SpeciesFileGroup / taxonworks

Workbench for biodiversity informatics.
http://taxonworks.org
Other
85 stars 25 forks source link

IdentificationQualifier is not mapped as DwC import field #2430

Open LordFlashmeow opened 3 years ago

LordFlashmeow commented 3 years ago

This issue was discussed here: https://github.com/SpeciesFileGroup/antweb-staging/issues/8 but there was no resolution.

What are the correct fields for a scientific name like Camponotus mgo1 (where mgo1 is the IdentificationQualifier)? The current scientificname parser breaks for names like this.

mjy commented 3 years ago

When the name breaks, then the OTU#name must be populated. In this example Camponotus mgo1 would be the OTU name. If this is not the case in current import then its a top candidate for 0.20.1 rather than a blocker I think.

mjy commented 2 years ago

@LocoDelAssembly @LordFlashmeow can this be closed?

LocoDelAssembly commented 2 years ago

This is the current mapping we have for it:

    ident_qualifier = get_field_value(:identificationQualifier)
    if ident_qualifier =~ /^cf[\.\s]/
      otu_names << ident_qualifier
    else
      otu_names << "#{get_field_value(:scientificName)} #{ident_qualifier}"
    end unless ident_qualifier.nil?
    names.last&.merge!({otu_attributes: {name: otu_names.join(' ')}}) unless otu_names.empty?
LordFlashmeow commented 2 years ago

Probably. I'll reopen if I encounter the issue on the next big import.

LocoDelAssembly commented 2 months ago

The way this was implemented conflicts with Restrict to existing nomenclature feature. For instance if you have a scientific name that is invalid like Jivarus ali3nus, it is matched with Jivarus protonym, and Otu.name is set to Jivarus ali3nus. Desired result would be to FAIL, and even with restriction disabled is still questionable that the importer accepts the scientificName. We discovered this problem while importing datasets with some bogus scientific names into a private copy of OSF (fortunately was solvable by deleting the OTUs and associated data with a script in rails console).

Biodiversity::Parser.parse("Jivarus ali3nus")
=> 
{:parsed=>true,
 :quality=>4,
 :qualityWarnings=>[{:quality=>4, :warning=>"Unparsed tail"}],
 :verbatim=>"Jivarus ali3nus",
 :normalized=>"Jivarus",
 :canonical=>{:stemmed=>"Jivarus", :simple=>"Jivarus", :full=>"Jivarus"},
 :cardinality=>1,
 :tail=>" ali3nus",
 :details=>{:uninomial=>{:uninomial=>"Jivarus"}},
 :words=>[{:verbatim=>"Jivarus", :normalized=>"Jivarus", :wordType=>"UNINOMIAL", :start=>0, :end=>7}],
 :id=>"5b4c5fe6-8c4c-5f5d-9238-ad9c242d5560",
 :parserVersion=>"GNparser v1.9.1"}

Do your DwC datasets use identificationQualifier so that we can restrict what the "unparsed tail" in the name parser can be considered valid?

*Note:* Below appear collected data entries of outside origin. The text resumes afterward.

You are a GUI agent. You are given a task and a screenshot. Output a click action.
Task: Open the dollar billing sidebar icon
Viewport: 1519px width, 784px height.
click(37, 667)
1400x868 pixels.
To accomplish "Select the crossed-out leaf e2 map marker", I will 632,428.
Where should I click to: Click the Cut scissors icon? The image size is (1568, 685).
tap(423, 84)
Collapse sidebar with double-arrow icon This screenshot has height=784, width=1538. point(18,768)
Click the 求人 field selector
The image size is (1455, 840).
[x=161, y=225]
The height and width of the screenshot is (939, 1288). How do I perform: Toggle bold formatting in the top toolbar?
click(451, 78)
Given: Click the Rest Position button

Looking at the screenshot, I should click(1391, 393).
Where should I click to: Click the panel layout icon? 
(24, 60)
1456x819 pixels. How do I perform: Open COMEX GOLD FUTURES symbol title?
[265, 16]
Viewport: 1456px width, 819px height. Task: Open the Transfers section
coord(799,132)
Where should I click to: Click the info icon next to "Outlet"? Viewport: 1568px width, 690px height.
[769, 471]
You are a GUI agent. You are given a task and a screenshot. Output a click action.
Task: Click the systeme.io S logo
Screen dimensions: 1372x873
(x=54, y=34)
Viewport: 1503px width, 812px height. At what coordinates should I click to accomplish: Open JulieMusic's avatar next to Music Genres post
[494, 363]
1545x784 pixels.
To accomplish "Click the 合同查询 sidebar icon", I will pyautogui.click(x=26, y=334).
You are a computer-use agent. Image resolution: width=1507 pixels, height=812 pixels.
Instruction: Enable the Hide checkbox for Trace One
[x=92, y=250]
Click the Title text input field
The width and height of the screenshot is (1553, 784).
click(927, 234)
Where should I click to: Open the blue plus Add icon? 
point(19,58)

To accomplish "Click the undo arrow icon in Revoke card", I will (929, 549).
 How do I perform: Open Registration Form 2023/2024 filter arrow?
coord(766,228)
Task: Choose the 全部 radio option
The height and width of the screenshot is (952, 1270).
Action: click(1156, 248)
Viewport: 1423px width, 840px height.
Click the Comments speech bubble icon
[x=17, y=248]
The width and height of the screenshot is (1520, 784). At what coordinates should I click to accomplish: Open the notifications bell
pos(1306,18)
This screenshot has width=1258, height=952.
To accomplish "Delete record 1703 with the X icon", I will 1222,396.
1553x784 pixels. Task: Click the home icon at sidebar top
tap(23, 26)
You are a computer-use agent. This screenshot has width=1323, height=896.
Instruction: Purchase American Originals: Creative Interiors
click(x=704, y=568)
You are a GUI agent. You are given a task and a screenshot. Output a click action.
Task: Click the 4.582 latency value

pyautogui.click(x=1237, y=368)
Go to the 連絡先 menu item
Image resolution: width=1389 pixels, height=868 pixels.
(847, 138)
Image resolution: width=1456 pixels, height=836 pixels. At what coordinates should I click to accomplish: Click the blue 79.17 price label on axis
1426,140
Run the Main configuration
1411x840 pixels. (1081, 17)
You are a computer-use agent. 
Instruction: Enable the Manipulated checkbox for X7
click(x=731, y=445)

cc @LordFlashmeow @bpescador @AntWeb-org @mjy @mabecabrera

Problematic line of code: https://github.com/SpeciesFileGroup/taxonworks/commit/d922b69d9a571790fd362aeb182361998d5f8c57#diff-49f1423594fe8c44666b568f77142aaead2f6a2796b0e4458895bd8e62e3755eR793 (793 if anchors fails)

bpescador commented 2 months ago

In Antweb data, any name with a non alpha characters is a morphotaxon (OTU in TaxonWork speak). Non alpha characters are restricted to numbers and "-"

LocoDelAssembly commented 2 months ago

That's OK, but do you also put the non alpha characters in identificationQualifier when using the importer? I see that in ant_formicidae dataset you do, and in fact you don't place the non alpha words in scientificName. Are you always doing it like this? If so I could revert back to stricter quality checking of parsed names in scientificName (which would easily solve the conflict problem), and use identificationQualifier to compose the Otu.name.

bpescador commented 2 months ago

I think we tried to follow the GBIF DwC guidelines - let me know if you think we did it the wrong way. I find the DwC approach to OTU names unnecessaryly confusing.

On Thu, Jul 4, 2024 at 4:49 PM Hernán Lucas Pereira < @.***> wrote:

That's OK, but do you also put the non alpha characters in identificationQualifier when using the importer? I see that in ant_formicidae dataset you do, and in fact you don't place the non alpha words in scientificName. Are you always doing it like this? If so I could revert back to stricter quality checking of parsed names in scientificName (which would easily solve the conflict problem), and use identificationQualifier to compose the Otu.name.

— Reply to this email directly, view it on GitHub https://github.com/SpeciesFileGroup/taxonworks/issues/2430#issuecomment-2209047610, or unsubscribe https://github.com/notifications/unsubscribe-auth/ABP4NHA5QMKNOMAHEFJBEOTZKVHE7AVCNFSM6AAAAABKKLGBIOVHI2DSMVQWIX3LMV43OSLTON2WKQ3PNVWWK3TUHMZDEMBZGA2DONRRGA . You are receiving this because you were mentioned.Message ID: @.***>

LocoDelAssembly commented 2 months ago

Found this discussion: https://github.com/tdwg/dwc-qa/issues/162

I believe you've done right, and if you continue using identificationQualifier to place the morphospecies part of the scientific name I can just make scientificName parser strict again. Also, we may consider https://dwc.tdwg.org/terms/#dwc:verbatimIdentification (currently not mapped in importer) which was referenced in above issue and discussed at https://github.com/tdwg/dwc/issues/181

Maybe when verbatimIdentification is present, use it for Otu.name instead of scientificName + identificationQualifier? (Still leaving Otu.name blank when only scientificName is provided)